*** Data shown Section Begins ***

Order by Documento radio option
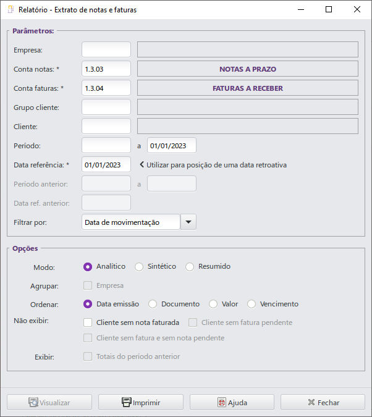The height and width of the screenshot is (417, 372). 153,304
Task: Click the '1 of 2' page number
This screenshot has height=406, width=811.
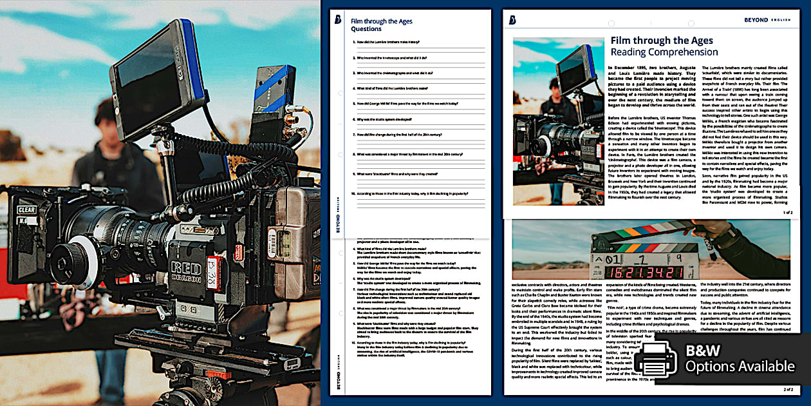Action: coord(788,211)
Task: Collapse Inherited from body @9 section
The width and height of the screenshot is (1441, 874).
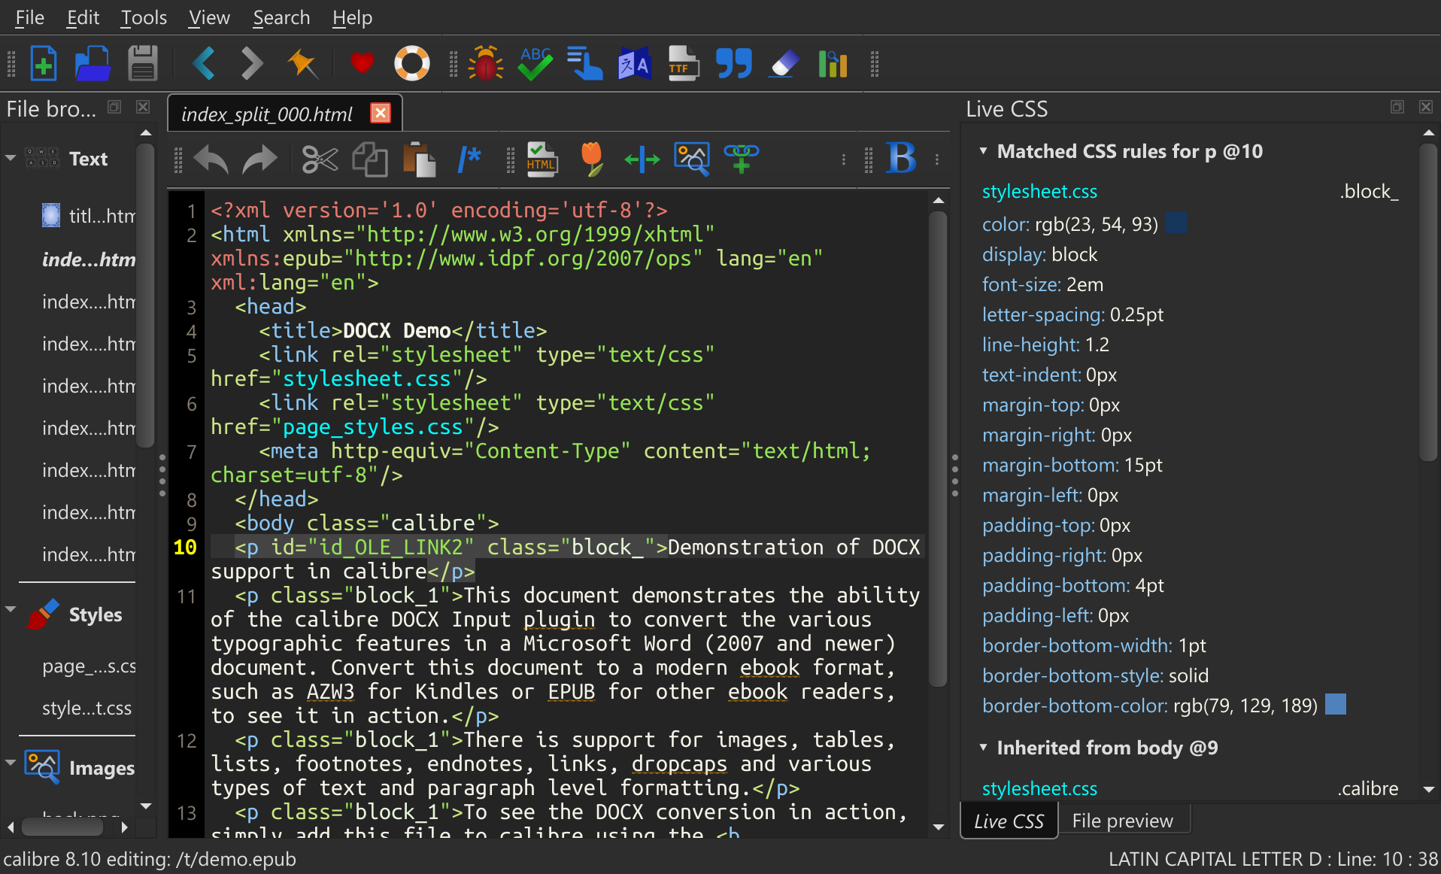Action: [x=983, y=748]
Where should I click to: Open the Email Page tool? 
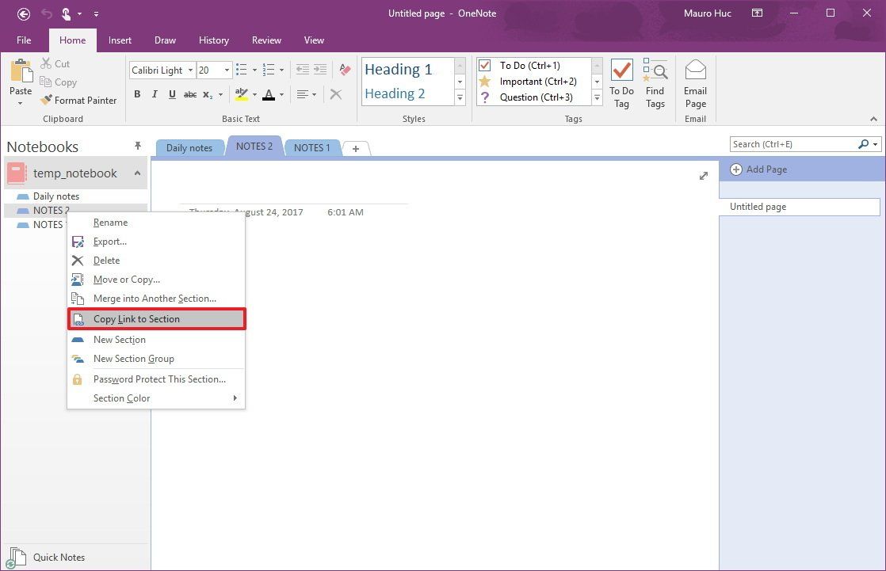(x=695, y=82)
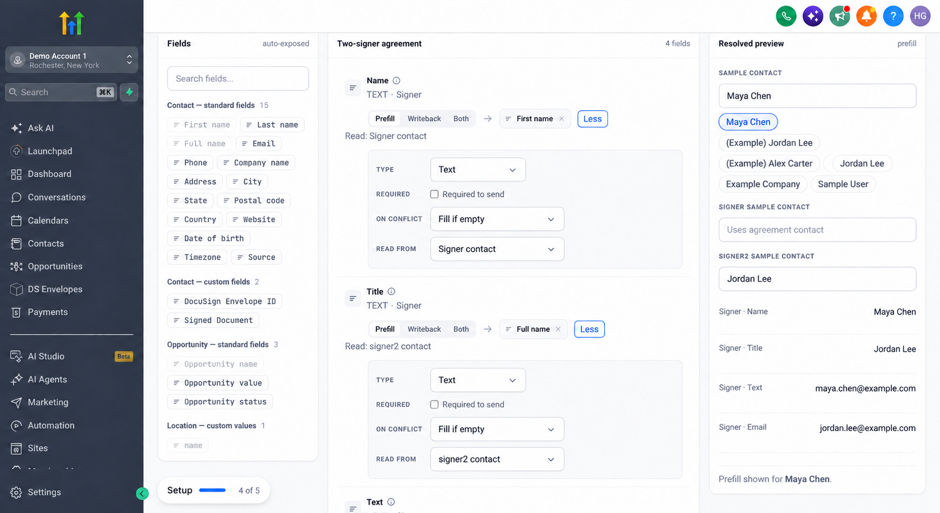Check Required to send for Title field
The height and width of the screenshot is (513, 940).
click(x=434, y=404)
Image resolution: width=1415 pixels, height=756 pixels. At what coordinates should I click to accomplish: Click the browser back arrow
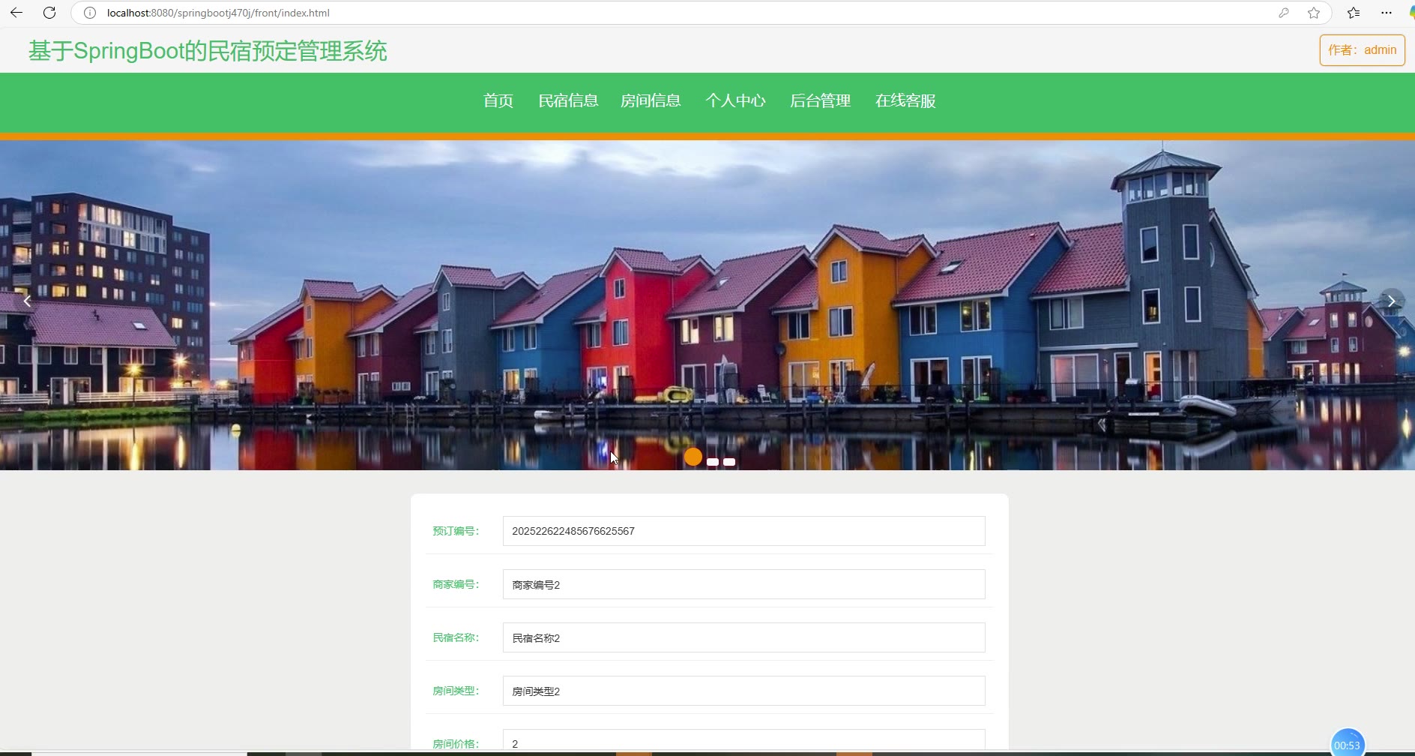(x=16, y=13)
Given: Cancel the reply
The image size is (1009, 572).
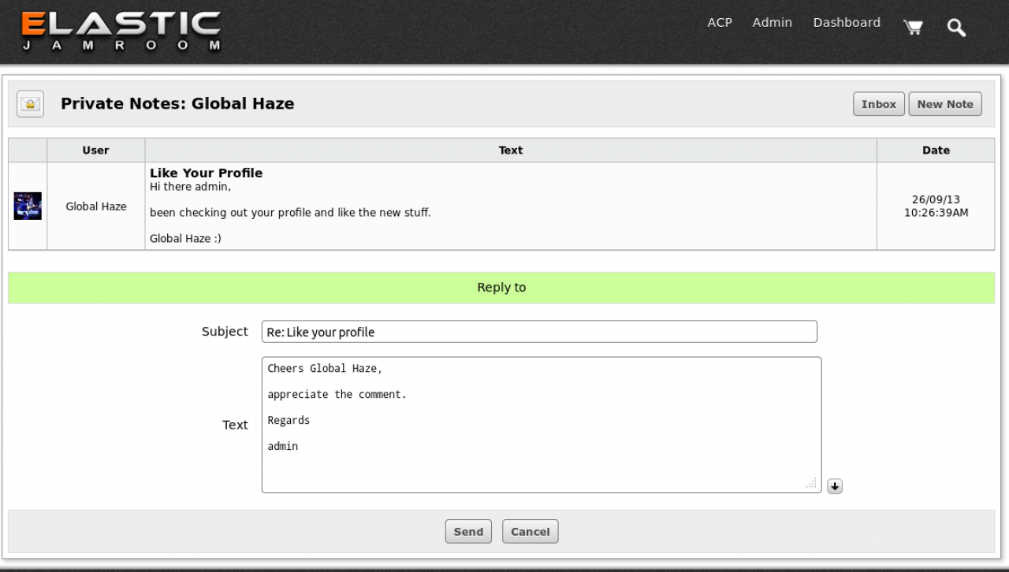Looking at the screenshot, I should pyautogui.click(x=530, y=532).
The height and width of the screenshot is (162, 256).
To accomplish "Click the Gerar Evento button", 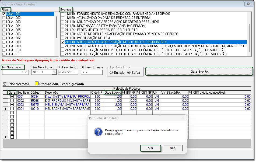I will click(199, 72).
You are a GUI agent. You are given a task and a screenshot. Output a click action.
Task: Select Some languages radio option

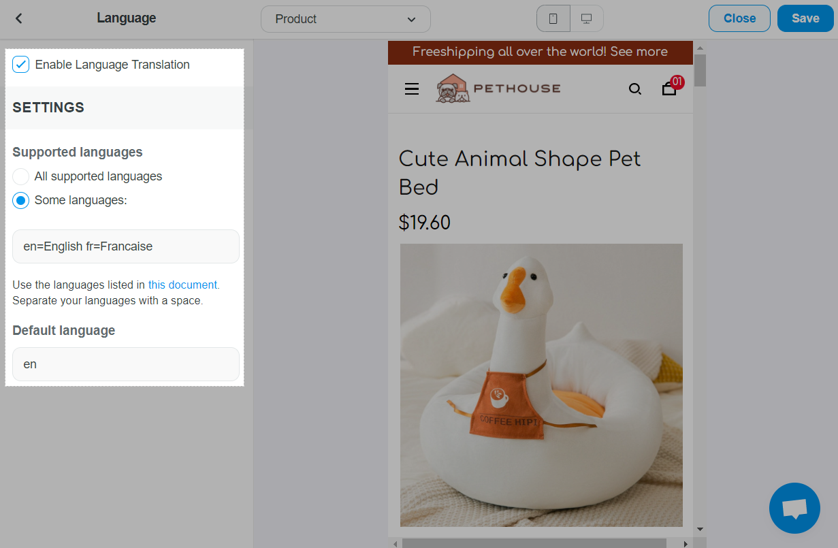click(x=21, y=200)
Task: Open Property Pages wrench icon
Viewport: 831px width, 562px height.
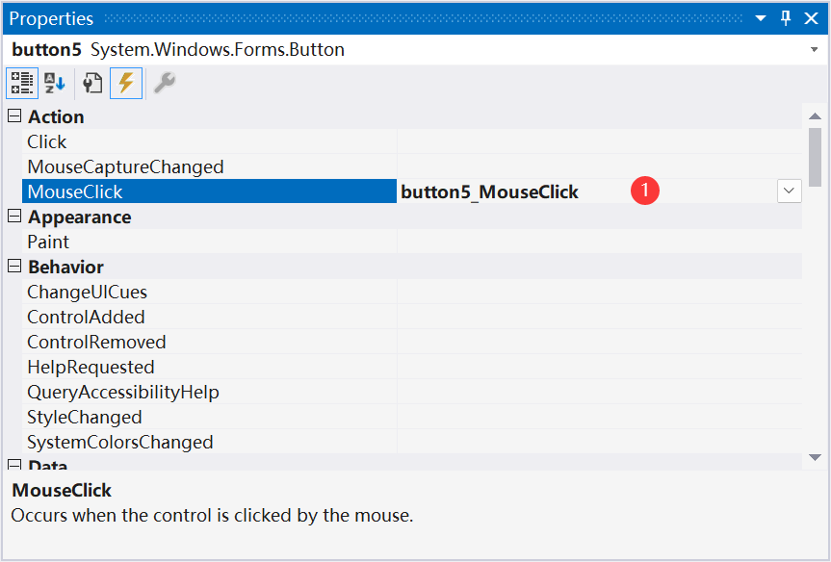Action: coord(165,83)
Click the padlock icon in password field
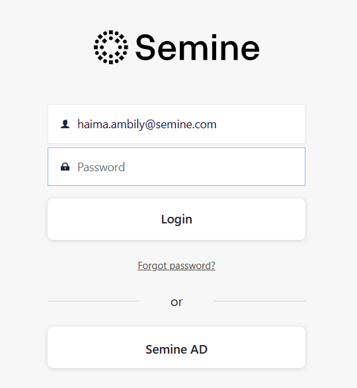357x388 pixels. tap(65, 167)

*** Data shown Section Ends ***

* [What to produce]: Once the line containing "Viewport: 831px width, 562px height." has been found, write out exactly that line and each one after it through the end of the data, leaving out every picture.

* [Result for this exercise]:
Viewport: 831px width, 562px height.
Action: coord(165,83)
Click the padlock icon in password field
357x388 pixels. tap(65, 167)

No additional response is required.